• **Direction**
For each of these statements, answer yes or no according to the text passage after this, and quote the words from it that decide the answer: 1. The hotel had indoor parking. 2. The narrator got a refund for the hotel stay. 3. The manager handed over a small wrapped box.

• **Text passage**
★ ★ ★

The forecast was calling for hurricane like winds. It was Friday afternoon.

We had plans to stay in a beautiful, romantic hotel in Arlington all weekend. It was part of my birthday gift to him. But 2 weeks before, we broke up. It was too late to get a refund so I decided to go anyway. Without him. I asked my girls “Who wants to stay in a 5 star hotel this weekend?”  They were ecstatic.

As we drove to the hotel Friday night, it was pouring rain. Luckily the hotel had indoor parking. I parked, we grabbed our bags and went to check in. The lobby was beautiful but all I wanted to do was get into our room and fall onto the bed. It had been an emotionally exhausting few weeks.

As we checked in, the manager overheard us and asked me my name. “Are you Nicole? Someone left a package here for you.”

At first I thought he was mistaken. No one knew we were staying there. Except for one other person.

I walked over to him and he handed me a large manila envelope. I couldn’t imagine what was inside. I’m the girl who can’t wait until Christmas to open a present. So I opened it in front of him as I stood in the lobby.

Inside was a ring box and this letter:

My sweet Nicole,

I love you so much. The thought of losing you causes me great pain. You will always be the only girl for me. I know how to make this work and I want to be with you and the girls. Please accept this ring as a token of my commitment to you. We can get a nicer one later. I want to be with you forever. I’m asking you to marry me. Please say yes.

★ ★ ★

• **Supplied information**
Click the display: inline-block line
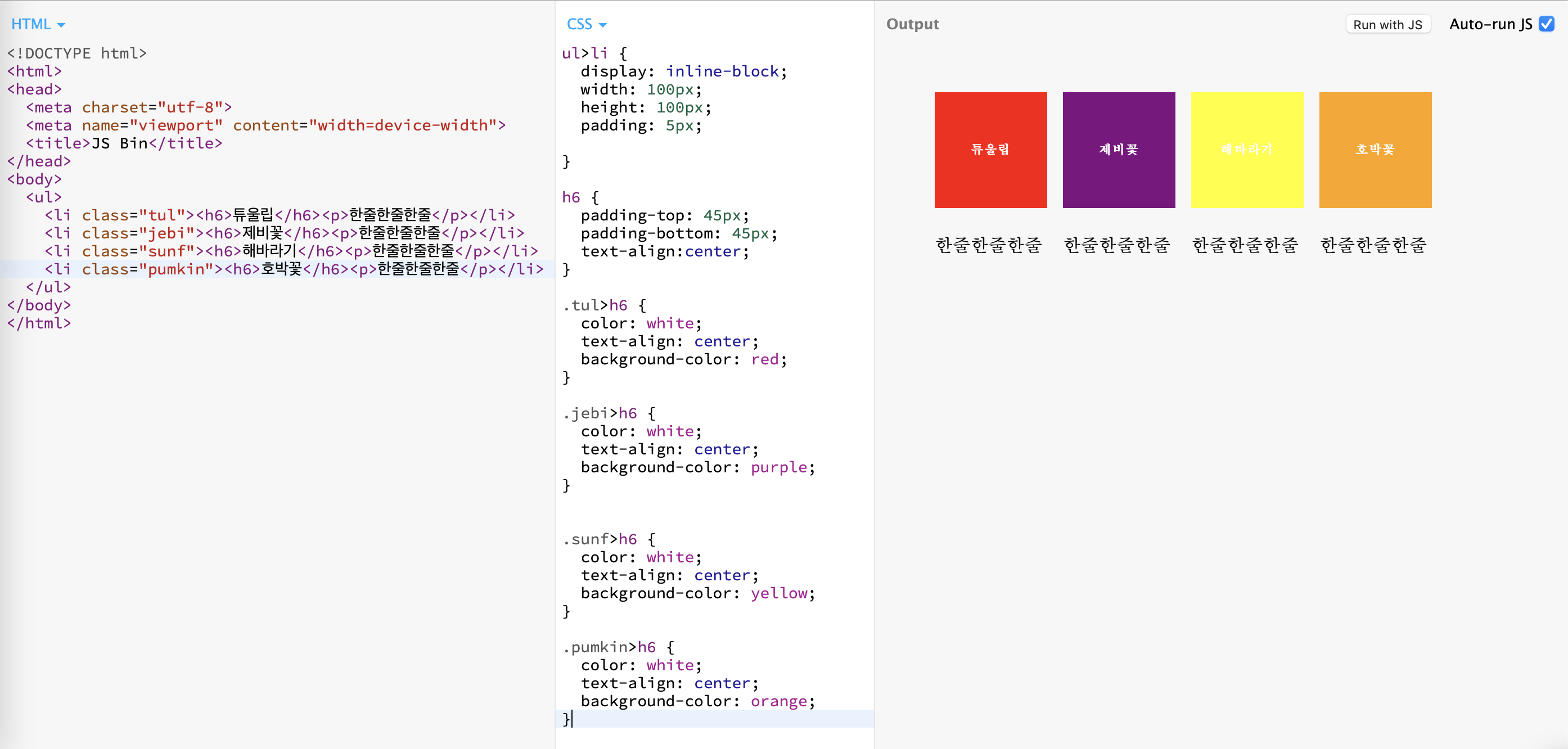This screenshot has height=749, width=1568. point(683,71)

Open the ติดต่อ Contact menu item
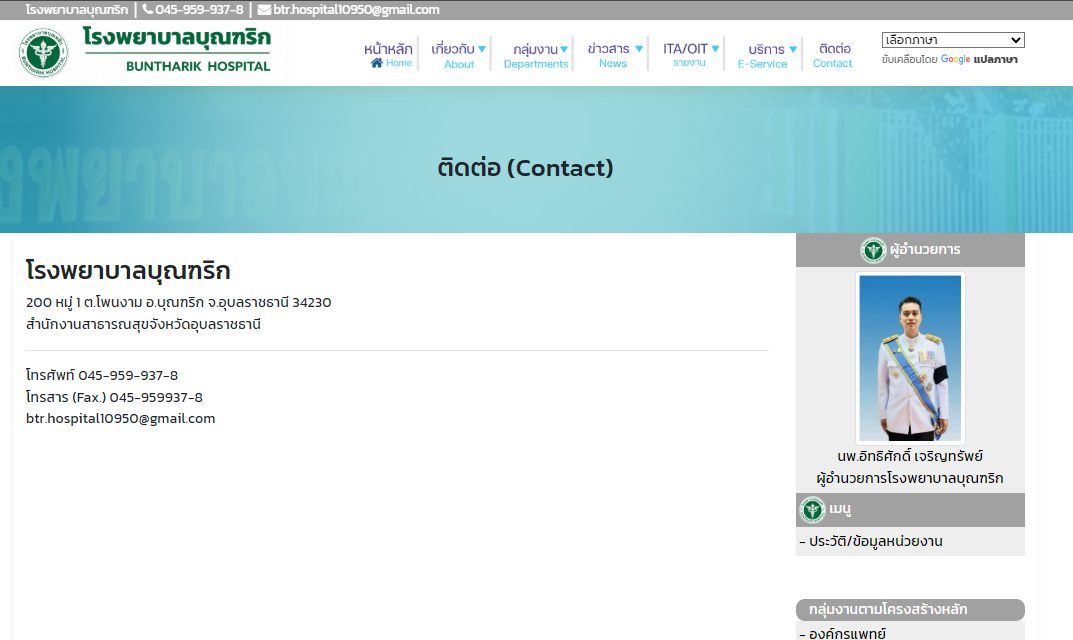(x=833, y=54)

★ ★ ★

• **Result for this exercise**
1. Yes: "Luckily the hotel had indoor parking."
2. No: "It was too late to get a refund so I decided to go anyway."
3. No: "he handed me a large manila envelope."